### Task requirements
What you should give back is every line from the one containing "You are a computer-use agent." through the last line of the records below, word for word and without pictures.

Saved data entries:
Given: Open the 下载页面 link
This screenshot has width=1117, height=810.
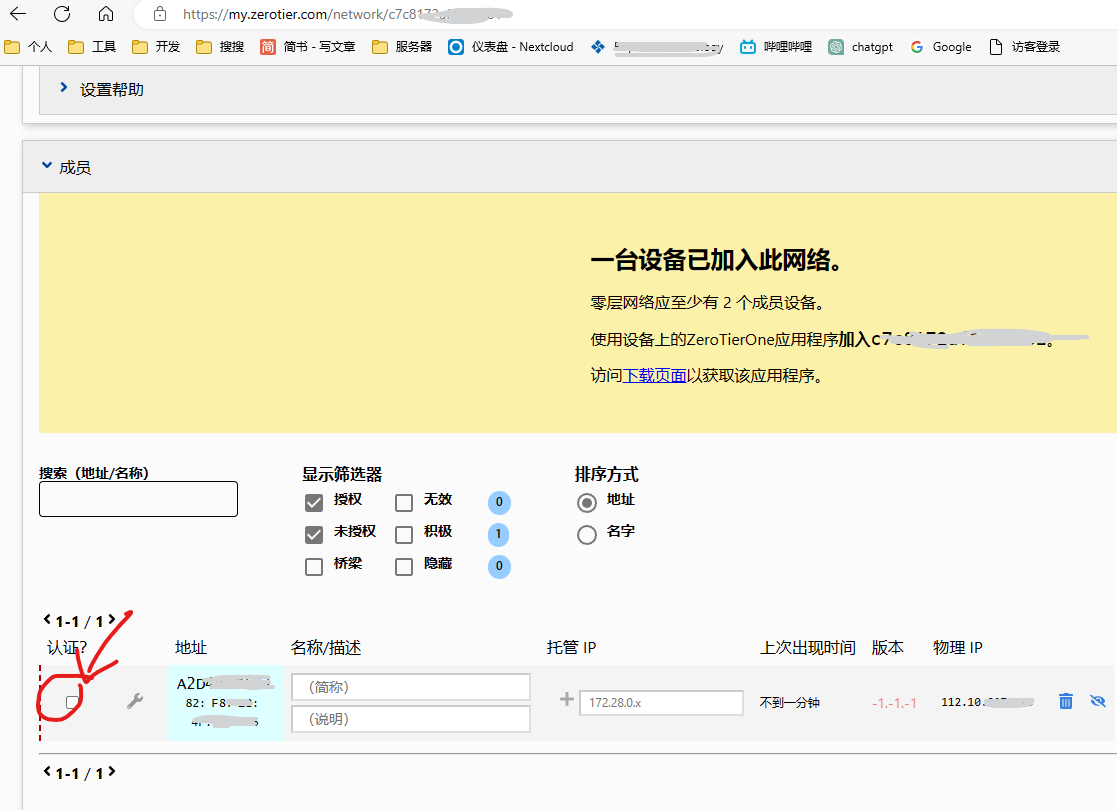Looking at the screenshot, I should (x=654, y=376).
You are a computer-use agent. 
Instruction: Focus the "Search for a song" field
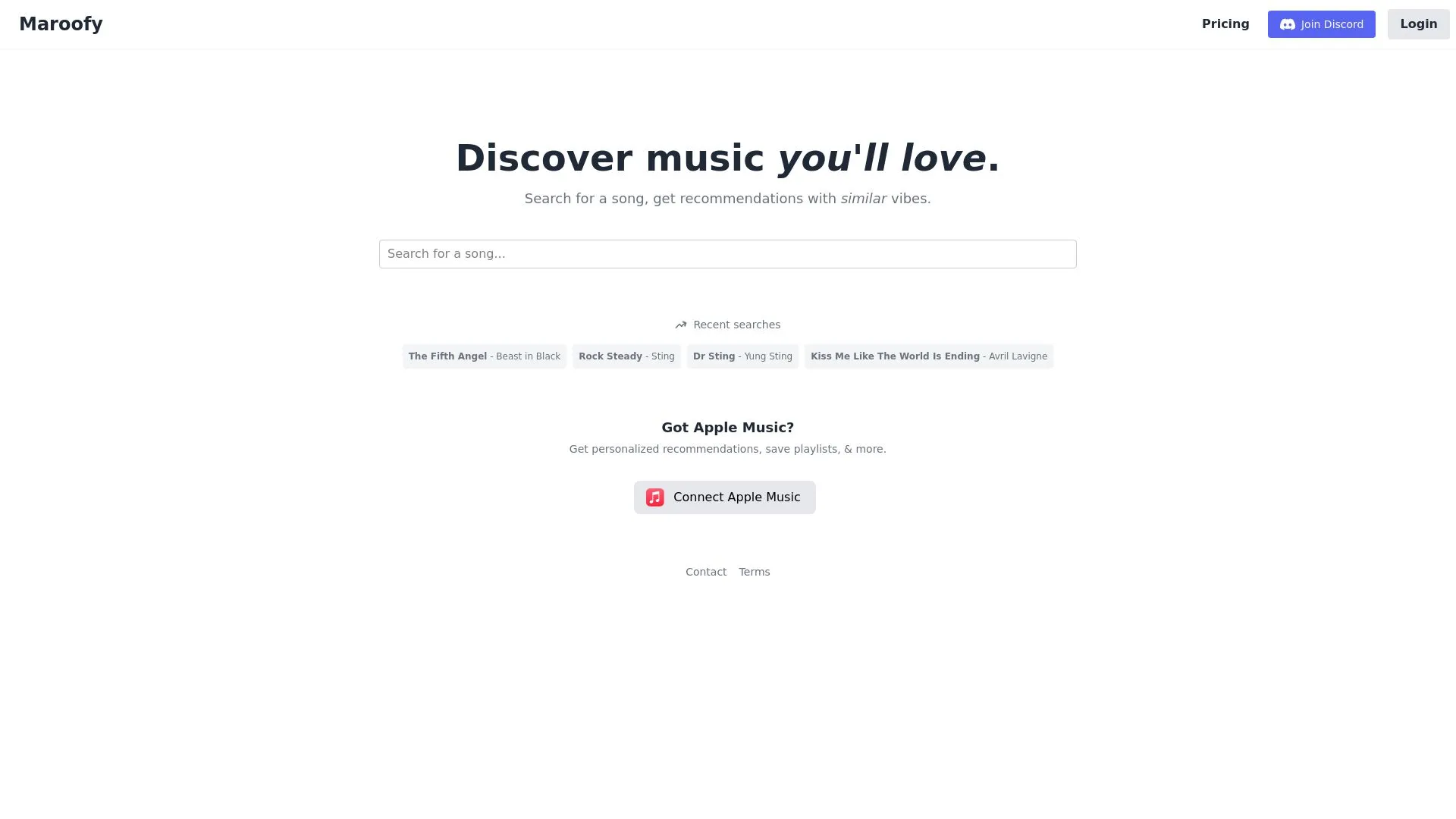click(727, 254)
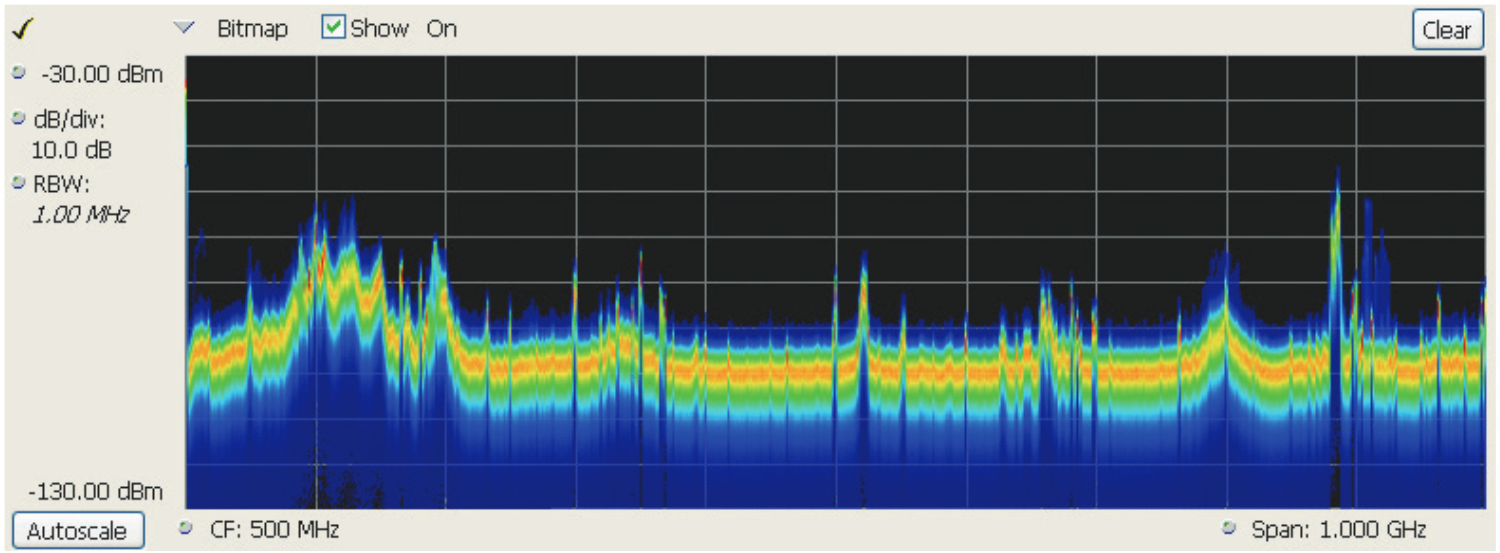Click the On label next to Show

[441, 29]
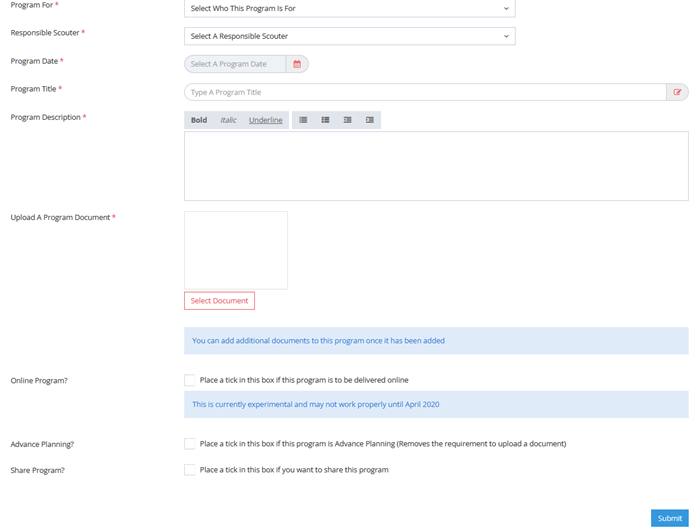The height and width of the screenshot is (532, 698).
Task: Click the document upload preview box
Action: point(236,250)
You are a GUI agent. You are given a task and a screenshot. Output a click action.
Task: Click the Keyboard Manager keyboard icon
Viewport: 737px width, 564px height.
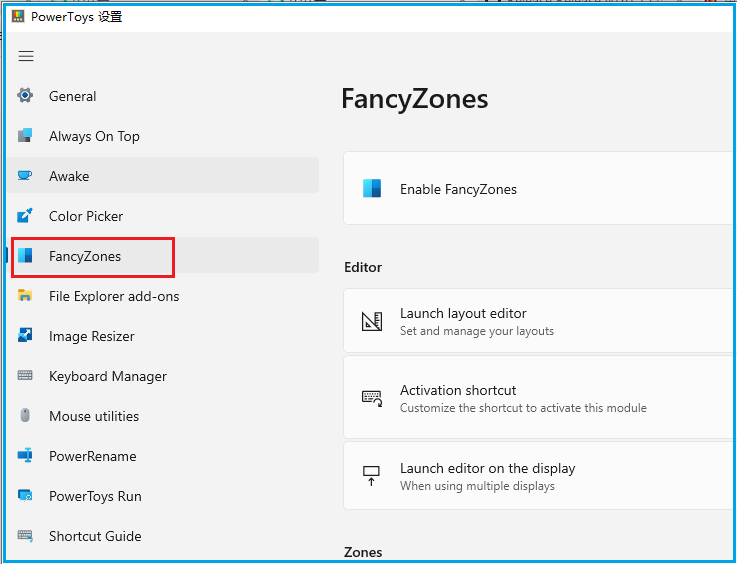click(x=25, y=376)
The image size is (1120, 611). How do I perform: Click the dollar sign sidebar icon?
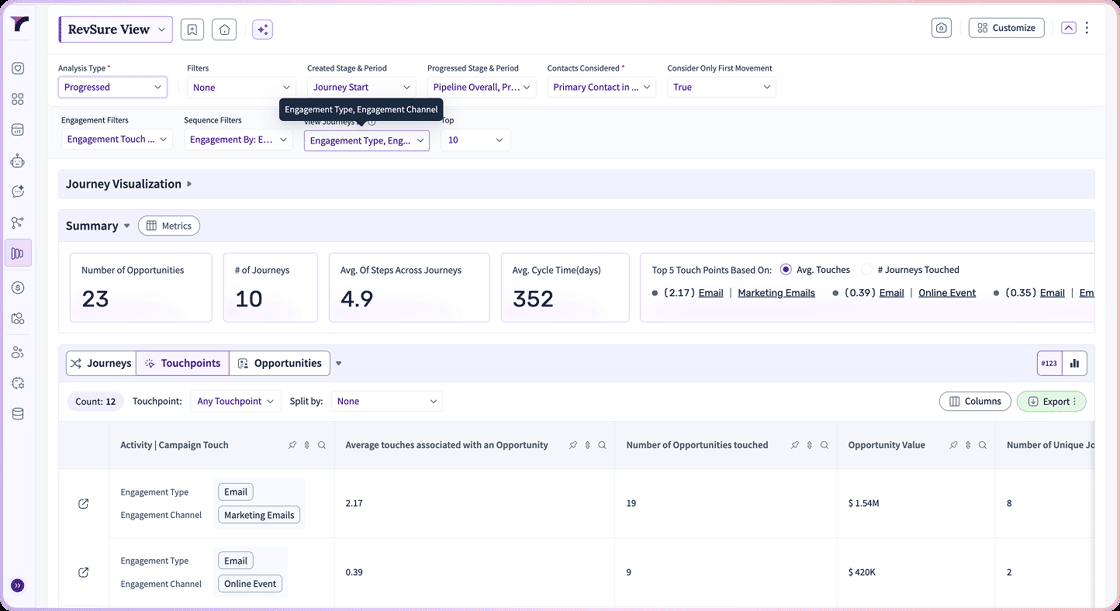coord(18,287)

### Answer area
You are a computer-use agent. 
Instruction: Focus the "Search for a song" field
click(727, 254)
Click the On label next to Show

[441, 29]
The height and width of the screenshot is (532, 698).
Task: Click the document upload preview box
Action: point(236,250)
You are a GUI agent. You are given a task and a screenshot. Output a click action.
Task: Click the Keyboard Manager keyboard icon
Viewport: 737px width, 564px height.
click(x=25, y=376)
The image size is (1120, 611). How do I perform: Click the dollar sign sidebar icon?
coord(18,287)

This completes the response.